I just realized that my latest FIRE spreadsheet double-counts my expenses. I figure up a "FIRE net worth" and a "spending number" and take the ratio, and then project forward based on inflation, my contributions, my expected returns, etc., when that ratio will hit 4%.

One of the things I subtract from my "FIRE net worth" is the NPV of my future significant liabilities, one of which is the child support I must pay for the next ~13.5 years.

One of the things I include in my "spending number" is that same child support.

Whoopsies, I think I double-counted, yes?

Since CS is my single largest monthly expense and perhaps 25% of my total spending, this is a significant issue for me to correct.

The last time I made a mistake of this magnitude was when I was in college and I had all this extra money in my checking account and was getting pretty excited. Then I got curious as to why this month was different. Turns out I had forgotten to pay my rent.

2Cor521
A soon-to-be MBA who probably shouldn't claim any special abilities in accounting....
 
My favorite trick is getting sloppy with Quicken data entry.

Its 2005 incarnation is a little bossy in its investment-transaction formatting by forcing you to tell it the stock or fund dollar amount as well as the number of shares. Then it helpfully calculates the share price (based solely on your data entry) and immediately updates your portfolio value with that share price-- whether you think that's a good idea or not.

So if you slip a decimal or fumble the data entry, your mutual fund share value can skyrocket from $30 to $47.92186, or a money market can scream up from $1/share to $10/share. Good luck figuring out why you're so rich all of a sudden...
 
Yep, I've had that happen before. It was especially helpful to me when Quicken calculated share price of my employer's stock -- of which I owned a large number of shares because I was in the ESPP -- based on my DRIP purchases of like 0.013 shares for $0.03 and coming up with a share price that was off by five or ten dollars.

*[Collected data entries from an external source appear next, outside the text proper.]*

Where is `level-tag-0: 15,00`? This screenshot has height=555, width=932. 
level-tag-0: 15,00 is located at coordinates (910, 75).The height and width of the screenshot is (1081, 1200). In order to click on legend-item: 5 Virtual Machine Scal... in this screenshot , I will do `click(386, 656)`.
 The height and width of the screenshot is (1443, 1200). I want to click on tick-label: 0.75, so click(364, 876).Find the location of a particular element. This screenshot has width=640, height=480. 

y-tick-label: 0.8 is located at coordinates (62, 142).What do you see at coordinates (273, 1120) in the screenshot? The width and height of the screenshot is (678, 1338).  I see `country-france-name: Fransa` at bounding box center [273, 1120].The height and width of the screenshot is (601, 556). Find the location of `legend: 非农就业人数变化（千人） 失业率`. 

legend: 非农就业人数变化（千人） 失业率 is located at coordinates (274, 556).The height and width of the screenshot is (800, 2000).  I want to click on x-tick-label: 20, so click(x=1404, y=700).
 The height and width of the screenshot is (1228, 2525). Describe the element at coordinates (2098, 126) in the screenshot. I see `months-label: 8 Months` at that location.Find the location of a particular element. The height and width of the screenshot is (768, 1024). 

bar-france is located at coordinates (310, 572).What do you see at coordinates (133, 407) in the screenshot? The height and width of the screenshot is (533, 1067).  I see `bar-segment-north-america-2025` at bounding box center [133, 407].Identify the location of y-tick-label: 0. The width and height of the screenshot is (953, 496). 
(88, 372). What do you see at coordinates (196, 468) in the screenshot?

As you probably know, you can go in and edit the stock price history and delete those prices if you don't want Quicken to use them. Click on the security name and poke around; you'll find it.

2Cor521.
 
SecondCor521 said:
As you probably know, you can go in and edit the stock price history and delete those prices if you don't want Quicken to use them. Click on the security name and poke around; you'll find it.
Killjoy. I'd leave it there and enjoy being a multi-decamillionaire until the next price-update download.